### O que fazer
- A) Segundo o cardiologista José Geraldo Moreira no trecho sobre doenças do coração, qual porcentagem das doenças circulatórias acomete hoje as mulheres?
- B) Reescreva a parte do trecho sobre doenças do coração que começa com as palavras "A explicação? Uma" e termina com "nesse triste campeonato.", trocando "campeonato" por "torneio".

### Trecho para leitura

No site da Márcia Peltier
Doenças do coração foram, por muito tempo, associadas à população masculina. Essa percepção correspondeu à verdade até certo ponto da história – 50 anos atrás, no início dos anos 1960, de cada dez infartos e acidentes vasculares cerebrais, nove ocorriam em homens. A percepção pode persistir para muita gente. Mas a realidade, definitivamente, mudou – e é preciso abrir os olhos para isso.
– Dos anos 1980 para cá, as mulheres vieram ganhando terreno e hoje se equiparam aos homens – diz o cardiologista e clínico José Geraldo Moreira. – Hoje, 48% das doenças circulatórias acometem as mulheres. Ou seja, de 9 para uma, passou a um para uma.
A explicação? Uma combinação de muitos fatores, todos seguindo pela equiparação de questões ligadas ao dia a dia mais estressado e falta de cuidados com alimentação e a rotina de exercícios. Ou seja, a mulher, hoje, se igualou aos homens nesse triste campeonato.

### Dados disponíveis
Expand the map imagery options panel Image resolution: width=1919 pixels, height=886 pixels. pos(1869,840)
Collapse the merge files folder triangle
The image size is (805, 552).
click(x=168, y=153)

### Respostas por tarefa
- A) 48% das doenças circulatórias acometem hoje as mulheres.

- B)
A explicação? Uma combinação de muitos fatores, todos seguindo pela equiparação de questões ligadas ao dia a dia mais estressado e falta de cuidados com alimentação e a rotina de exercícios. Ou seja, a mulher, hoje, se igualou aos homens nesse triste torneio.